#### [DATA FOR PROCESSING]
· · · · · · ·
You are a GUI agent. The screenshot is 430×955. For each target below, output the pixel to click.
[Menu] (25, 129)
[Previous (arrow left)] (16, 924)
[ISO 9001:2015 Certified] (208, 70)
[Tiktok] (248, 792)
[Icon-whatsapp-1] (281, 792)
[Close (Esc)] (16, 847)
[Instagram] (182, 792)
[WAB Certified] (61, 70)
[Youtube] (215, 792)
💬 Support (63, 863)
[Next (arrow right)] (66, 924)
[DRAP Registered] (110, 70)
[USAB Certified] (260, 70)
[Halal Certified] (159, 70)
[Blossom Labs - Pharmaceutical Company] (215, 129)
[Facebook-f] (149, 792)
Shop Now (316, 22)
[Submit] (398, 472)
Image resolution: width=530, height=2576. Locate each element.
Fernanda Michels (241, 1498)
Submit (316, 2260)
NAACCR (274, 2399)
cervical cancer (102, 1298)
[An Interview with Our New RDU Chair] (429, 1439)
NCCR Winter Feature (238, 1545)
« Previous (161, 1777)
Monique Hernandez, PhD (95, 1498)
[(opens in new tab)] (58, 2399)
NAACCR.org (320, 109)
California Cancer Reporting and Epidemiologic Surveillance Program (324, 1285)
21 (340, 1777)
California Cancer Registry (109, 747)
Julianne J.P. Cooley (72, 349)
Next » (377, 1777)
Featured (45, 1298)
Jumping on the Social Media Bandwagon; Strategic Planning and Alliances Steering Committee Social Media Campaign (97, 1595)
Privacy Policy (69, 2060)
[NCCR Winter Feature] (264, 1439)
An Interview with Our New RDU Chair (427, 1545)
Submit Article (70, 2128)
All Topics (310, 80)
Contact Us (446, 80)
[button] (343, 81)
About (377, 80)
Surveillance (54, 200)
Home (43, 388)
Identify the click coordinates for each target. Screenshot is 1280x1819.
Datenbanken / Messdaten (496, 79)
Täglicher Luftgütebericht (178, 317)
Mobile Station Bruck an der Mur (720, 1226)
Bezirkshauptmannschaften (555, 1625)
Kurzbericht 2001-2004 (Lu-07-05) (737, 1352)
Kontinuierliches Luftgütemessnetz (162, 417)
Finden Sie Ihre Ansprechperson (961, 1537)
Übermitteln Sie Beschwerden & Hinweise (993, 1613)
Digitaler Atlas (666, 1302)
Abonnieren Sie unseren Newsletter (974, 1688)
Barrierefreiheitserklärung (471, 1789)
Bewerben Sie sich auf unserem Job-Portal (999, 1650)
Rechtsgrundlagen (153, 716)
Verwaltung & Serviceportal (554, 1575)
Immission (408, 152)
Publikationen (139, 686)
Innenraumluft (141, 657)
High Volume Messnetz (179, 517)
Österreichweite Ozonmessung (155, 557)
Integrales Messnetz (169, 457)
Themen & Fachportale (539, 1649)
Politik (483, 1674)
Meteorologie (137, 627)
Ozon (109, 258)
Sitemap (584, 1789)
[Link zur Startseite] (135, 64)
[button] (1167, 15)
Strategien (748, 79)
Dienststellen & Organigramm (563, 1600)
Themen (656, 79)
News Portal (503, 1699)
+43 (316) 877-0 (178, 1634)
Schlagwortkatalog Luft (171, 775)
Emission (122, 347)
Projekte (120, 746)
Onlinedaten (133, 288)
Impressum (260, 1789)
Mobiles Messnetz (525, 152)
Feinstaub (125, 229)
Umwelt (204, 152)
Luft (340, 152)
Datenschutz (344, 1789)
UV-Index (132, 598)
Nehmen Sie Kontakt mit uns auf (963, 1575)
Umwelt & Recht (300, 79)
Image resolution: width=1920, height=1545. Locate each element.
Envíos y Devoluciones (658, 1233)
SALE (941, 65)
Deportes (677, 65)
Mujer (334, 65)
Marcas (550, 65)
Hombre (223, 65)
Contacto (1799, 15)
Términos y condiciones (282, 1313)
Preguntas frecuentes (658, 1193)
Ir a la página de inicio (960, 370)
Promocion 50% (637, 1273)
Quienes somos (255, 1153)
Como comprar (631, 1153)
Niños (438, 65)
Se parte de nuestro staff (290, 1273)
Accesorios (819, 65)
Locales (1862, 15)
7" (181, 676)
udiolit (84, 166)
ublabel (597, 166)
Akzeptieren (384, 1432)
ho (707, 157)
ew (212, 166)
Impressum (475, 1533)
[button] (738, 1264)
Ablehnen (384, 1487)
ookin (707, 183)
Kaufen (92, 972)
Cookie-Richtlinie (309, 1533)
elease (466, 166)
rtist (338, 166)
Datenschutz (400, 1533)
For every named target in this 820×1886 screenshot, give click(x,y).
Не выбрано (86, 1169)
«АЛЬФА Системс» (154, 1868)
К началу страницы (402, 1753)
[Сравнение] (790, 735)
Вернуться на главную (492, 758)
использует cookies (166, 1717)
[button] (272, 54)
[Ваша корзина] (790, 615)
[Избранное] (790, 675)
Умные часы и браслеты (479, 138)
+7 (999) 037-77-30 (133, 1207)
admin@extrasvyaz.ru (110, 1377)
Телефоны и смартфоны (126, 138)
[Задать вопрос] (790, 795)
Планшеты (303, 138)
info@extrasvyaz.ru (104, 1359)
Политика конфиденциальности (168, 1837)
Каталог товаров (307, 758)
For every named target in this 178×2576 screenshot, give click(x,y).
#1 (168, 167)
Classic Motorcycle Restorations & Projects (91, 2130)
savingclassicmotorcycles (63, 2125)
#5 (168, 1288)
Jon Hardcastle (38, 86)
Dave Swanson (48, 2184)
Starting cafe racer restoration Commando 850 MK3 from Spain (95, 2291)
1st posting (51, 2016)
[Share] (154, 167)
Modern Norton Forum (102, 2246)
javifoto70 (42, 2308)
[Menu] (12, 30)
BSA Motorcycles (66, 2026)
· · · · · · ·
#### [DIRECTIONS FOR THIS TASK]
Could you reproduce all the records exactly?

#### [RESPONSE BOX]
You are a GUI agent. The screenshot is 430×955. For each target below, output the pixel to click.
[Menu] (25, 129)
[Previous (arrow left)] (16, 924)
[ISO 9001:2015 Certified] (208, 70)
[Tiktok] (248, 792)
[Icon-whatsapp-1] (281, 792)
[Close (Esc)] (16, 847)
[Instagram] (182, 792)
[WAB Certified] (61, 70)
[Youtube] (215, 792)
💬 Support (63, 863)
[Next (arrow right)] (66, 924)
[DRAP Registered] (110, 70)
[USAB Certified] (260, 70)
[Halal Certified] (159, 70)
[Blossom Labs - Pharmaceutical Company] (215, 129)
[Facebook-f] (149, 792)
Shop Now (316, 22)
[Submit] (398, 472)
Image resolution: width=530, height=2576. Locate each element.
Fernanda Michels (241, 1498)
Submit (316, 2260)
NAACCR (274, 2399)
cervical cancer (102, 1298)
[An Interview with Our New RDU Chair] (429, 1439)
NCCR Winter Feature (238, 1545)
« Previous (161, 1777)
Monique Hernandez, PhD (95, 1498)
[(opens in new tab)] (58, 2399)
NAACCR.org (320, 109)
California Cancer Reporting and Epidemiologic Surveillance Program (324, 1285)
21 (340, 1777)
California Cancer Registry (109, 747)
Julianne J.P. Cooley (72, 349)
Next » (377, 1777)
Featured (45, 1298)
Jumping on the Social Media Bandwagon; Strategic Planning and Alliances Steering Committee Social Media Campaign (97, 1595)
Privacy Policy (69, 2060)
[NCCR Winter Feature] (264, 1439)
An Interview with Our New RDU Chair (427, 1545)
Submit Article (70, 2128)
All Topics (310, 80)
Contact Us (446, 80)
[button] (343, 81)
About (377, 80)
Surveillance (54, 200)
Home (43, 388)
Identify the click coordinates for each target. Screenshot is 1280x1819.
Datenbanken / Messdaten (496, 79)
Täglicher Luftgütebericht (178, 317)
Mobile Station Bruck an der Mur (720, 1226)
Bezirkshauptmannschaften (555, 1625)
Kurzbericht 2001-2004 (Lu-07-05) (737, 1352)
Kontinuierliches Luftgütemessnetz (162, 417)
Finden Sie Ihre Ansprechperson (961, 1537)
Übermitteln Sie Beschwerden & Hinweise (993, 1613)
Digitaler Atlas (666, 1302)
Abonnieren Sie unseren Newsletter (974, 1688)
Barrierefreiheitserklärung (471, 1789)
Bewerben Sie sich auf unserem Job-Portal (999, 1650)
Rechtsgrundlagen (153, 716)
Verwaltung & Serviceportal (554, 1575)
Immission (408, 152)
Publikationen (139, 686)
Innenraumluft (141, 657)
High Volume Messnetz (179, 517)
Österreichweite Ozonmessung (155, 557)
Integrales Messnetz (169, 457)
Themen & Fachportale (539, 1649)
Politik (483, 1674)
Meteorologie (137, 627)
Ozon (109, 258)
Sitemap (584, 1789)
[Link zur Startseite] (135, 64)
[button] (1167, 15)
Strategien (748, 79)
Dienststellen & Organigramm (563, 1600)
Themen (656, 79)
News Portal (503, 1699)
+43 (316) 877-0 (178, 1634)
Schlagwortkatalog Luft (171, 775)
Emission (122, 347)
Projekte (120, 746)
Onlinedaten (133, 288)
Impressum (260, 1789)
Mobiles Messnetz (525, 152)
Feinstaub (125, 229)
Umwelt (204, 152)
Luft (340, 152)
Datenschutz (344, 1789)
UV-Index (132, 598)
Nehmen Sie Kontakt mit uns auf (963, 1575)
Umwelt & Recht (300, 79)
Image resolution: width=1920, height=1545. Locate each element.
Envíos y Devoluciones (658, 1233)
SALE (941, 65)
Deportes (677, 65)
Mujer (334, 65)
Marcas (550, 65)
Hombre (223, 65)
Contacto (1799, 15)
Términos y condiciones (282, 1313)
Preguntas frecuentes (658, 1193)
Ir a la página de inicio (960, 370)
Promocion 50% (637, 1273)
Quienes somos (255, 1153)
Como comprar (631, 1153)
Niños (438, 65)
Se parte de nuestro staff (290, 1273)
Accesorios (819, 65)
Locales (1862, 15)
7" (181, 676)
udiolit (84, 166)
ublabel (597, 166)
Akzeptieren (384, 1432)
ho (707, 157)
ew (212, 166)
Impressum (475, 1533)
[button] (738, 1264)
Ablehnen (384, 1487)
ookin (707, 183)
Kaufen (92, 972)
Cookie-Richtlinie (309, 1533)
elease (466, 166)
rtist (338, 166)
Datenschutz (400, 1533)
For every named target in this 820×1886 screenshot, give click(x,y).
Не выбрано (86, 1169)
«АЛЬФА Системс» (154, 1868)
К началу страницы (402, 1753)
[Сравнение] (790, 735)
Вернуться на главную (492, 758)
использует cookies (166, 1717)
[button] (272, 54)
[Ваша корзина] (790, 615)
[Избранное] (790, 675)
Умные часы и браслеты (479, 138)
+7 (999) 037-77-30 (133, 1207)
admin@extrasvyaz.ru (110, 1377)
Телефоны и смартфоны (126, 138)
[Задать вопрос] (790, 795)
Планшеты (303, 138)
info@extrasvyaz.ru (104, 1359)
Политика конфиденциальности (168, 1837)
Каталог товаров (307, 758)
For every named target in this 178×2576 screenshot, give click(x,y).
#1 (168, 167)
Classic Motorcycle Restorations & Projects (91, 2130)
savingclassicmotorcycles (63, 2125)
#5 (168, 1288)
Jon Hardcastle (38, 86)
Dave Swanson (48, 2184)
Starting cafe racer restoration Commando 850 MK3 from Spain (95, 2291)
1st posting (51, 2016)
[Share] (154, 167)
Modern Norton Forum (102, 2246)
javifoto70 (42, 2308)
[Menu] (12, 30)
BSA Motorcycles (66, 2026)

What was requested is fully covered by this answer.